- _What you should do_
Set down nothing but the lines from the one containing "This screenshot has width=1506, height=812." to the final line of the material, exactly as written, and drop the pictures.

((

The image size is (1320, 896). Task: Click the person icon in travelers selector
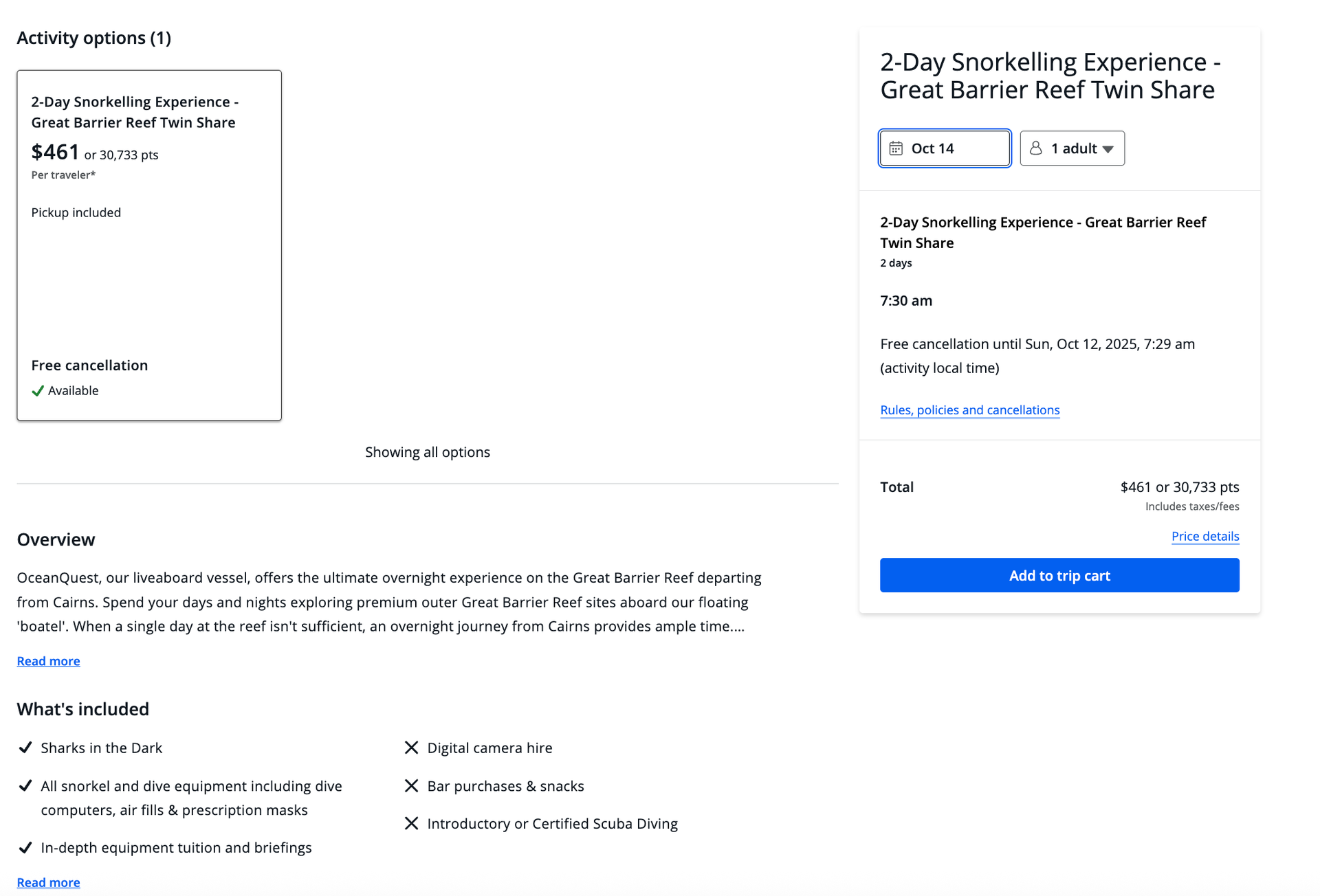coord(1035,148)
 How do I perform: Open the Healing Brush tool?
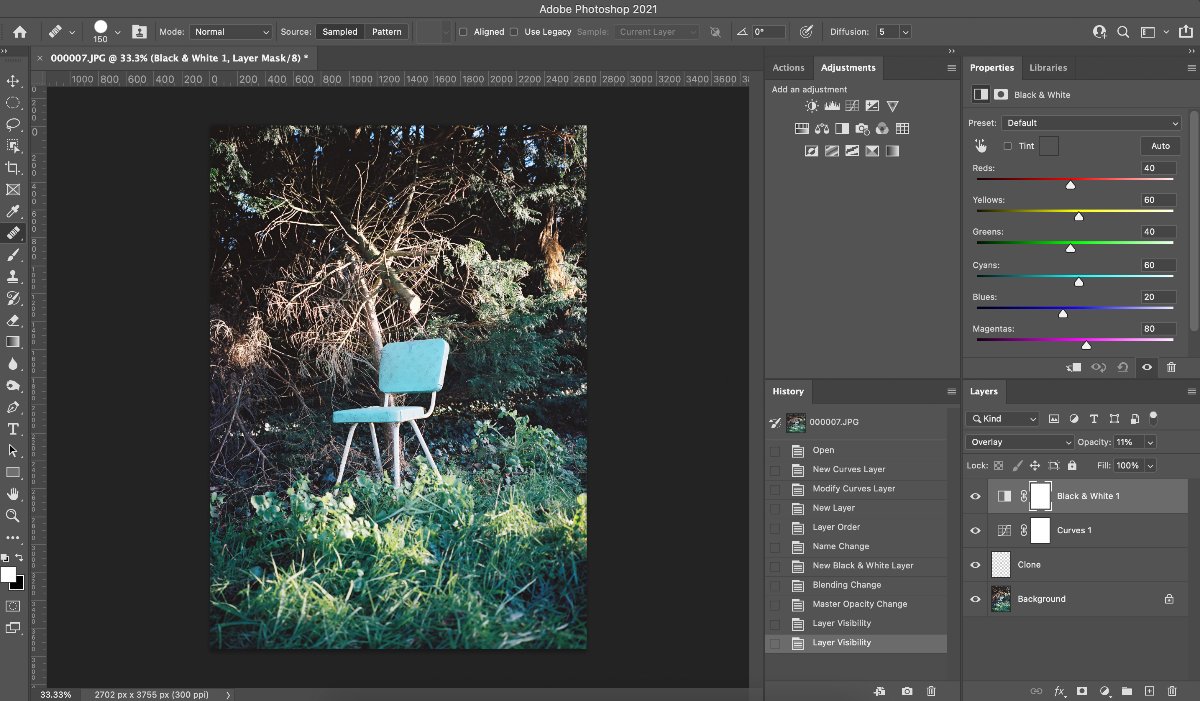[x=14, y=233]
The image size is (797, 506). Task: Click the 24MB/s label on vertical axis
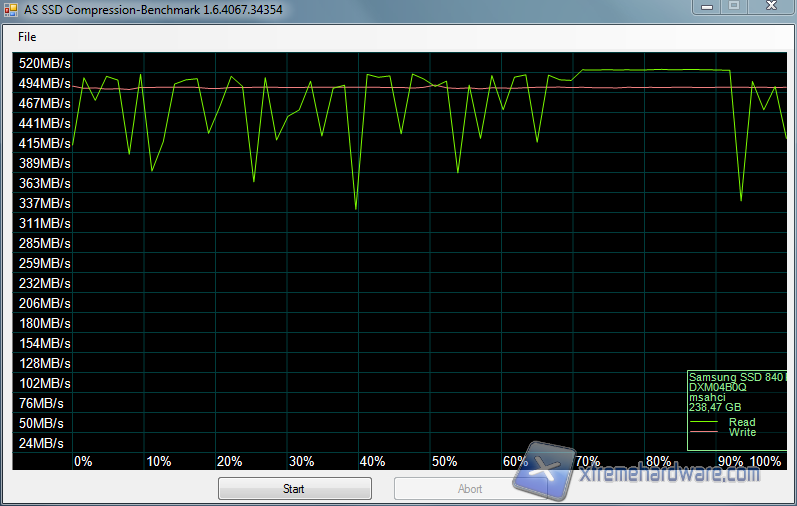(41, 443)
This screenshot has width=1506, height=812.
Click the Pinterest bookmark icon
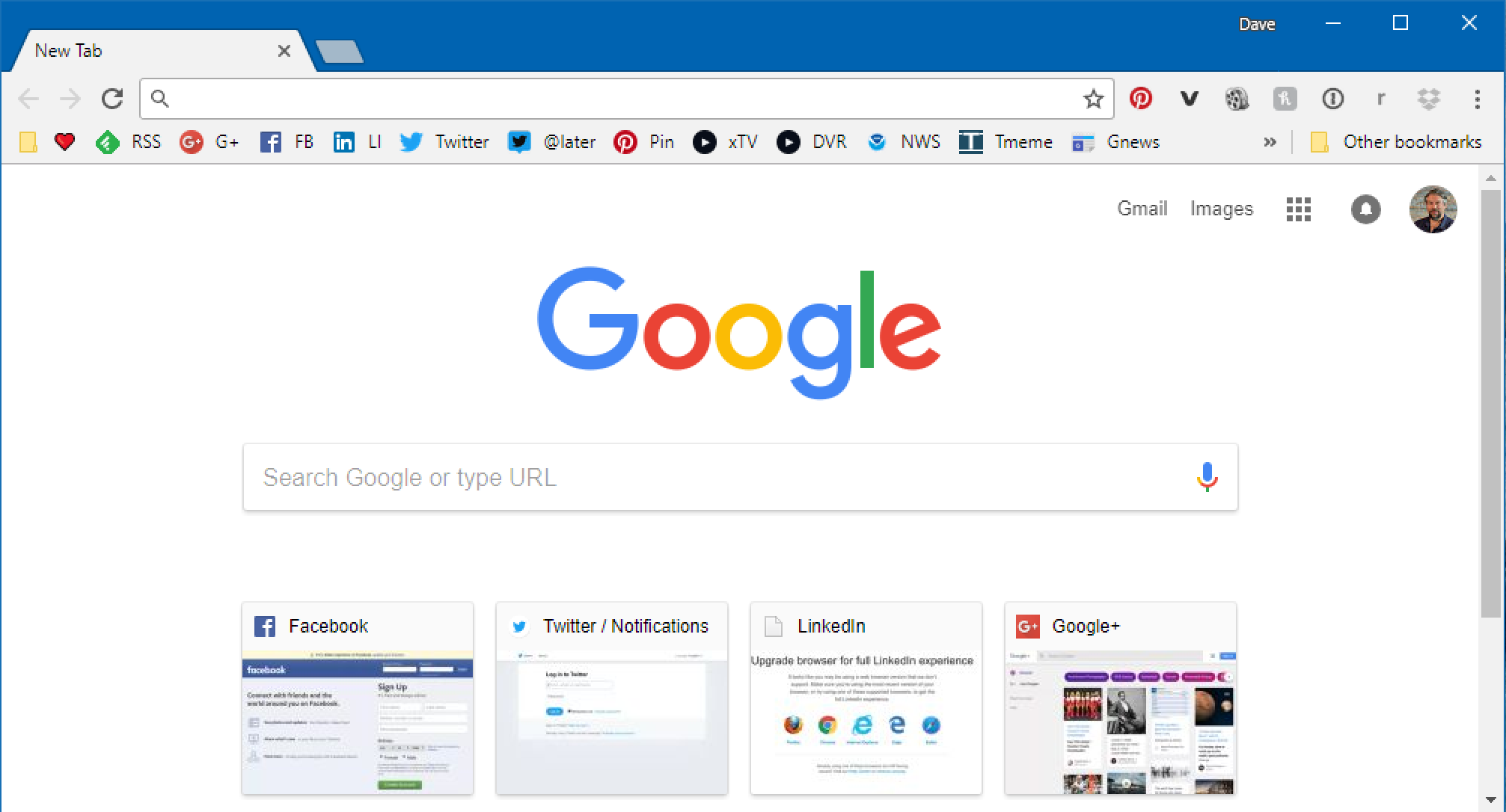(625, 141)
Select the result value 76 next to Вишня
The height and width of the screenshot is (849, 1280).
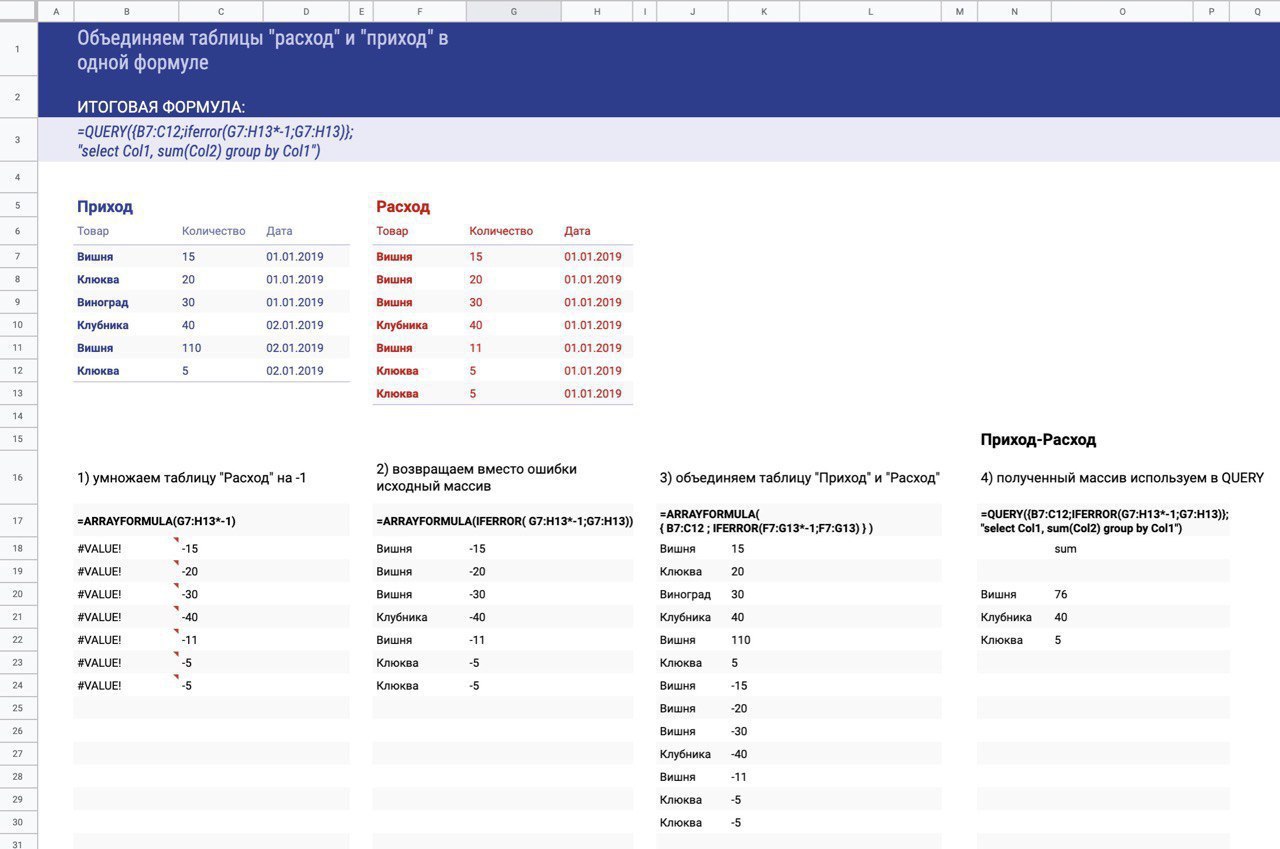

))

- _Answer space_
This screenshot has width=1506, height=812.
Click the Pinterest bookmark icon
(625, 141)
Select the result value 76 next to Вишня
The height and width of the screenshot is (849, 1280).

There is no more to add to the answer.